I took pictures of Barberini Bees all day. They were everywhere.
This is a tapestry that used to hang in the Barberini palace.
In these big Rome palazzos, the rule of thumb to remember is "always look up" the ceilings are often fantastic.
They had a few gorgeous pieces of Belle Epoch women's clothing.
In the Galleria Spada, there was a sign saying you weren't allowed to take pictures.
So I felt a bit like a spy in a movie when I slipped my camera into my jacket pocket, turned it on and carried it under my arm, covered with the guide booklet.
A 15th century triptych. Sorry about the fuzzy.
The portrait of the long-haired man in black next to the door is a Titian.
Of course, the thing everyone goes to the Spada to see is this weird math-thing. So I dutifully went in and had a look. It is a lot easier to see the illusion when you're in the courtyard, although it is almost perfect through the glass.
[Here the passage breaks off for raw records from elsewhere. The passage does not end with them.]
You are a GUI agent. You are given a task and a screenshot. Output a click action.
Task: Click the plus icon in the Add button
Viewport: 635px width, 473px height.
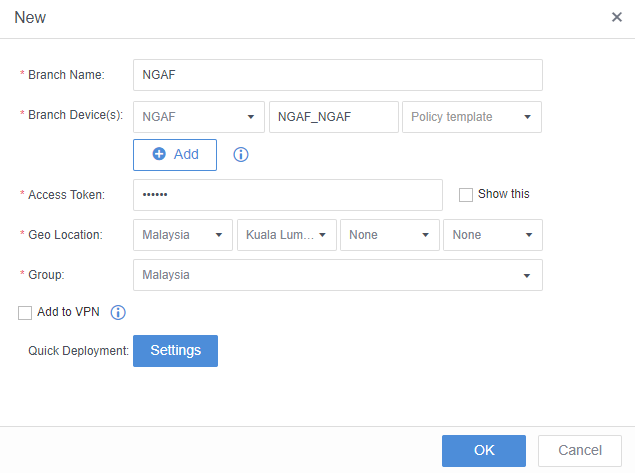tap(159, 155)
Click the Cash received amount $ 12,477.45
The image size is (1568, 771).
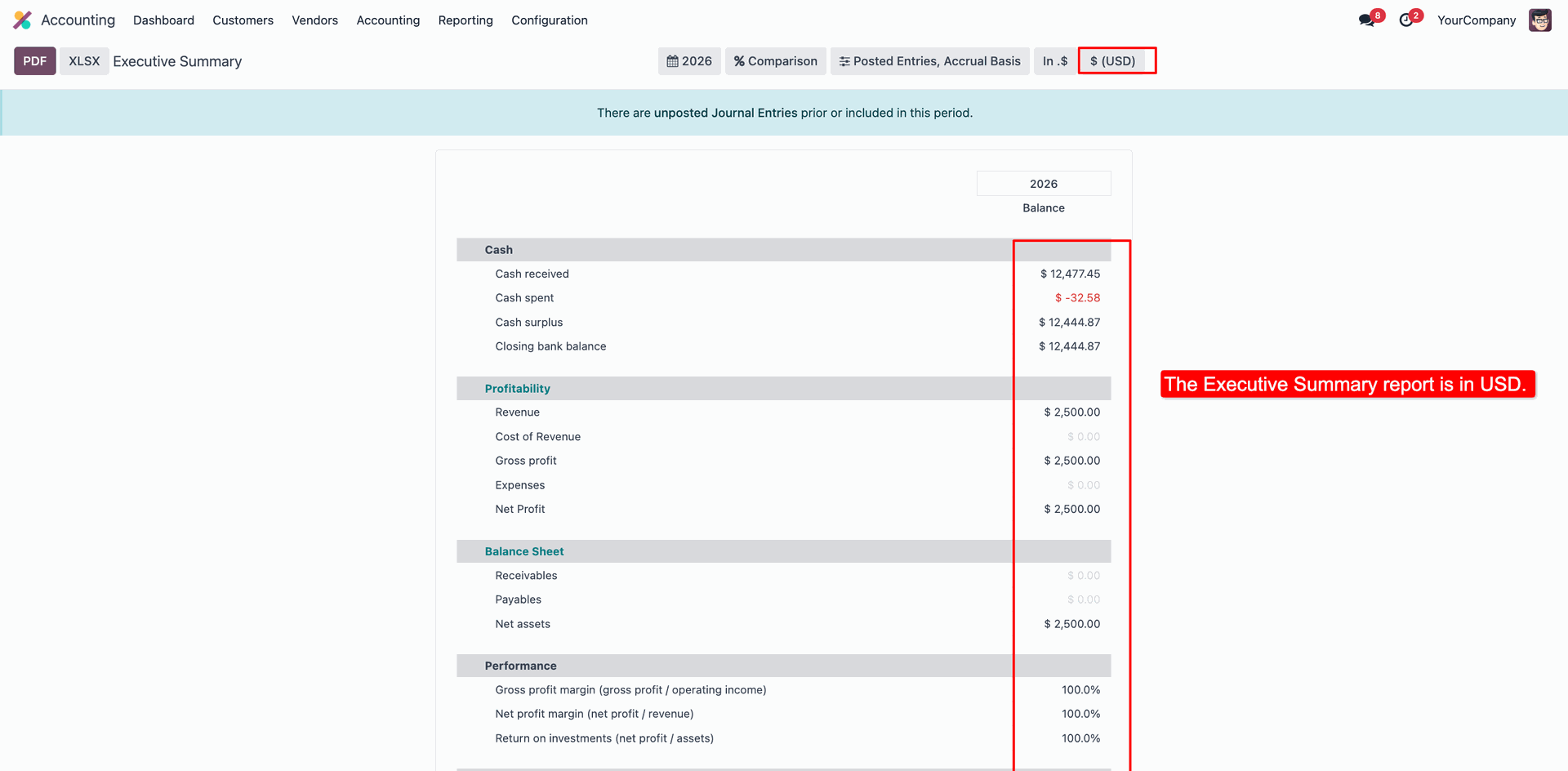tap(1070, 274)
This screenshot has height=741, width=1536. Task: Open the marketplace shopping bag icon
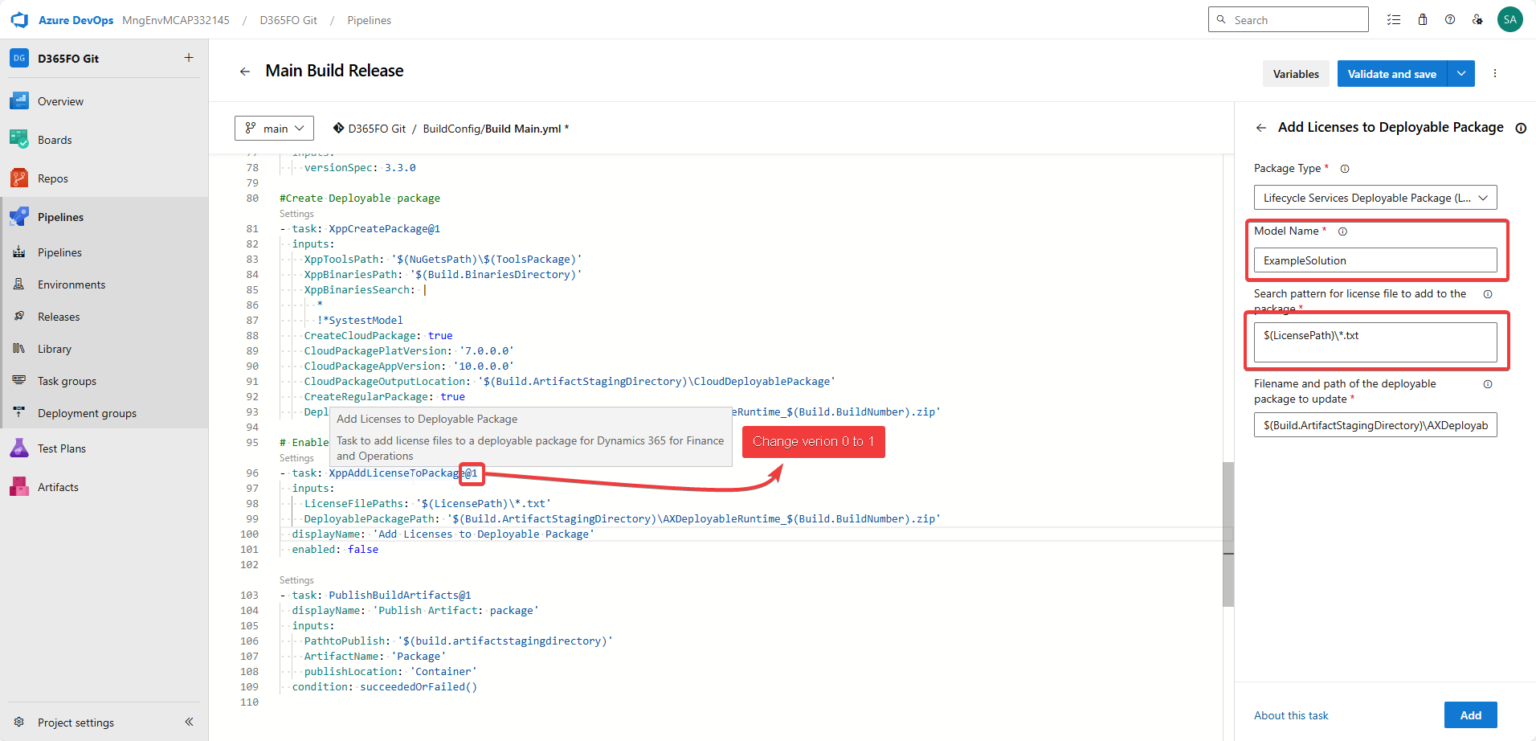pyautogui.click(x=1422, y=20)
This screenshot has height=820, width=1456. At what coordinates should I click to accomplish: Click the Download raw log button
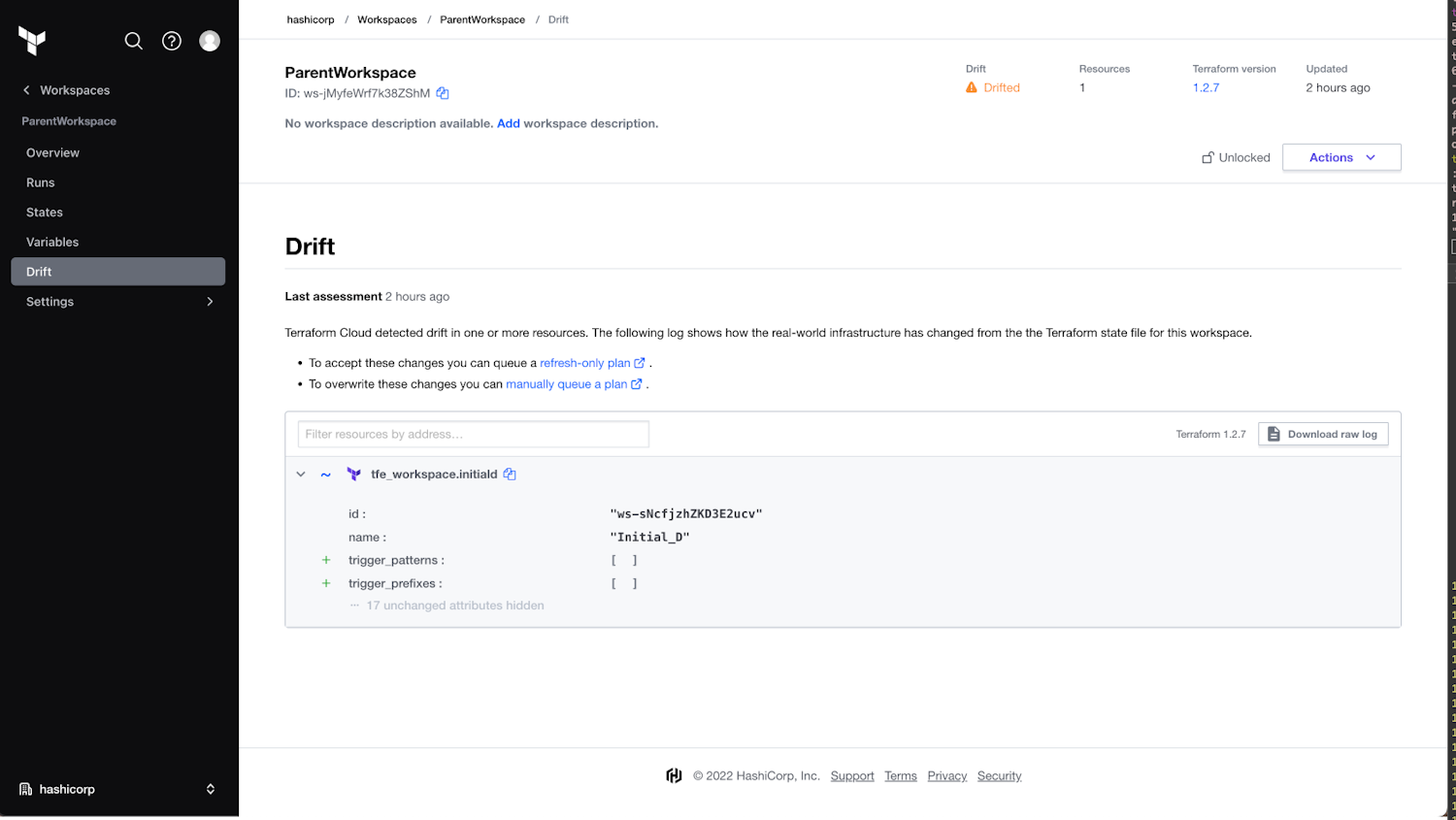click(x=1323, y=434)
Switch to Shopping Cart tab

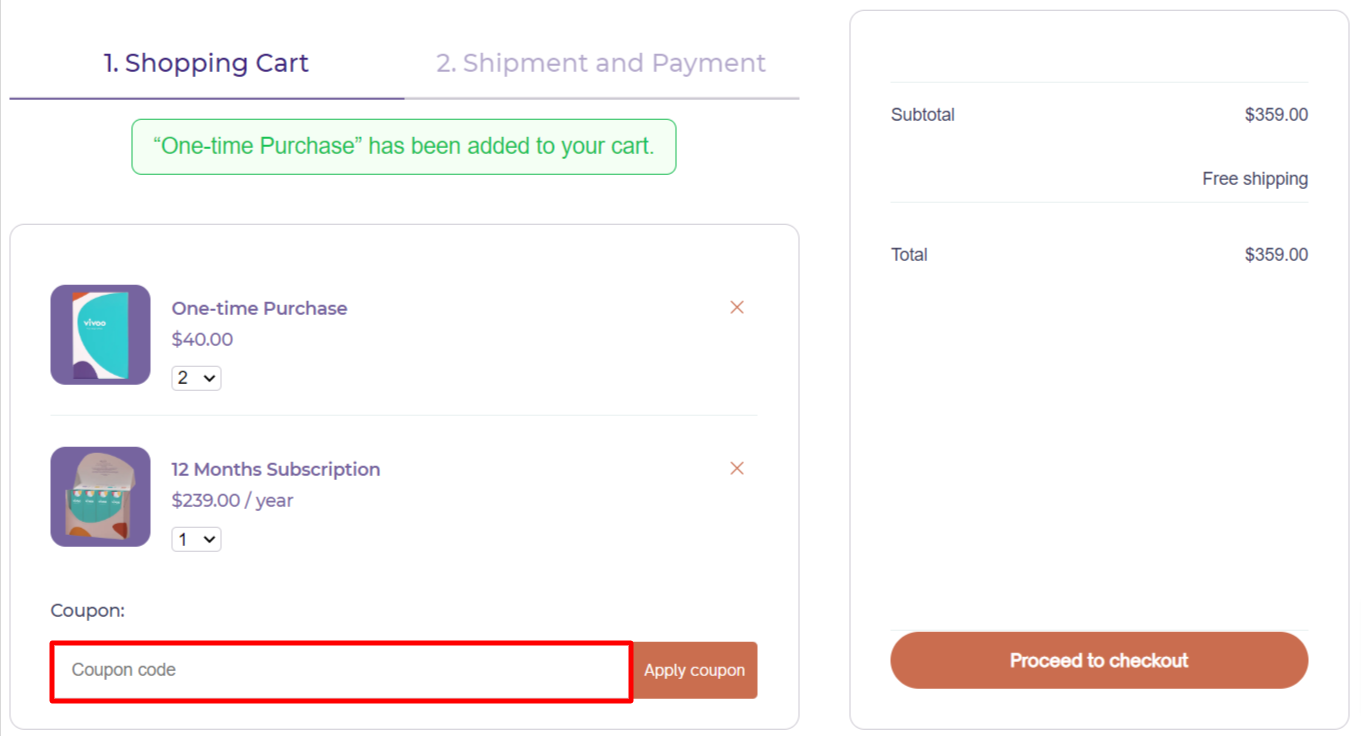pos(206,63)
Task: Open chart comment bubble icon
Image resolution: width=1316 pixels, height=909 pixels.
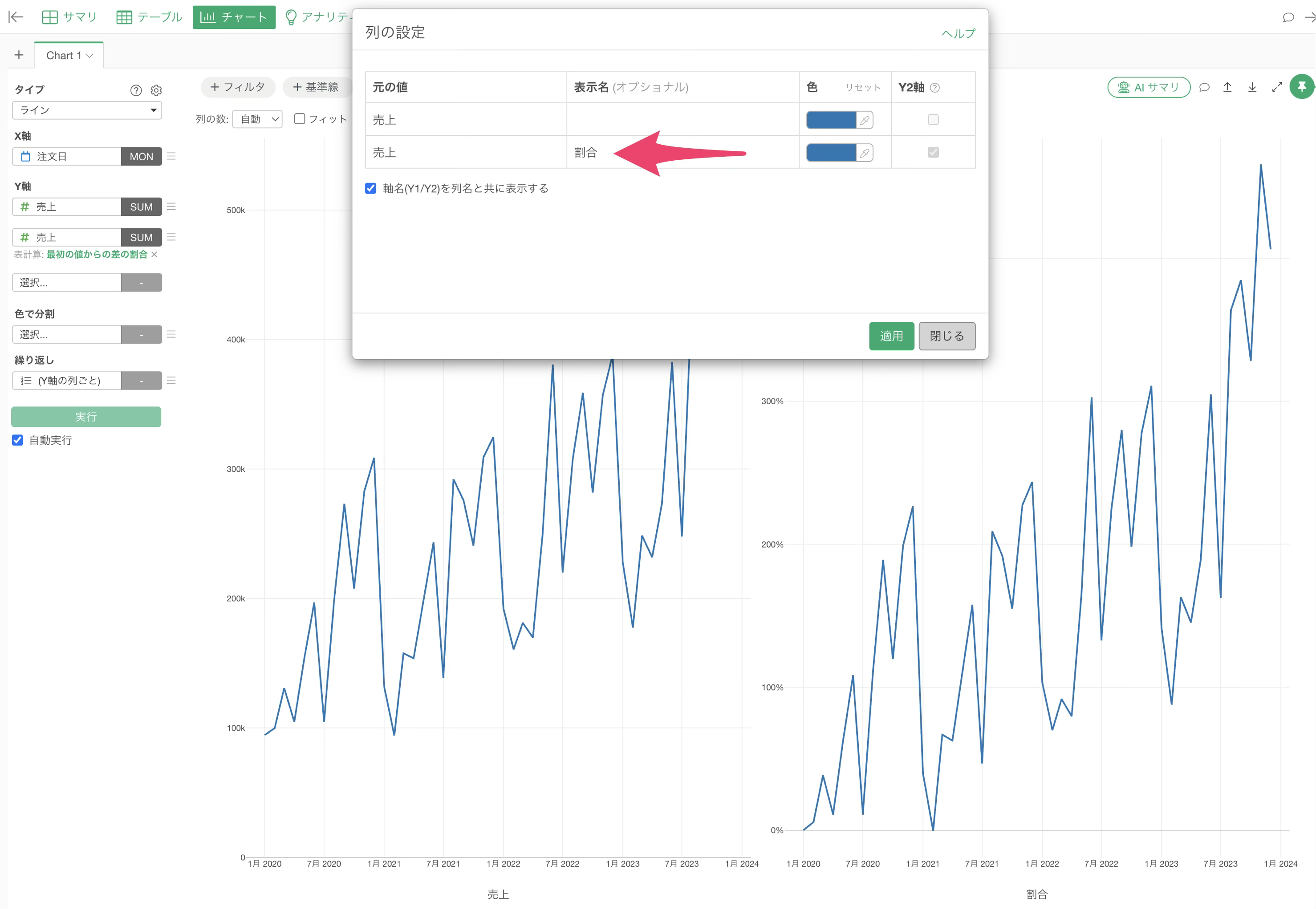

But what really struck me about the courtyard was not the clever-clever math thing, but the fact that the orange trees were all in bloom and the fragrance was like walking into heaven.
Renaissance and Baroque Italians were big into these trompe-l'oeil things.
Look closely at the window on the right.
Like Han Solo, I am capable of imagining quite a bit of wealth, but faced with the absolutely amazing riches of these Italian Baroque and Renaissance princes, the mind staggers a little. And the fact that there are even now a few of these people running around...well...
The courtyard of the Barberini palace, a very small portion of which is used by the City as a gallery.
One of the things I wasn't allowed to take pictures of in the Barberini.
The thing about Rome is that you really have to like art. It's everywhere.
And much of it not wearing a stitch.